> _Task brief_
All that should appear is the line containing "Viewport: 1568px width, 784px height." and the lines after it in the records below, each reproduced exactly.

##### Recorded information #####

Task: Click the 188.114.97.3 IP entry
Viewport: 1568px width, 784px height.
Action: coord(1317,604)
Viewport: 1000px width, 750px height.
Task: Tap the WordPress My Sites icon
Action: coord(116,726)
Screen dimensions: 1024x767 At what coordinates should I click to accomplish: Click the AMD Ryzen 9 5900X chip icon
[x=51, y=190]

#####

> _The completed task_
Viewport: 1568px width, 784px height.
Action: coord(1317,604)
Viewport: 1000px width, 750px height.
Task: Tap the WordPress My Sites icon
Action: coord(116,726)
Screen dimensions: 1024x767 At what coordinates should I click to accomplish: Click the AMD Ryzen 9 5900X chip icon
[x=51, y=190]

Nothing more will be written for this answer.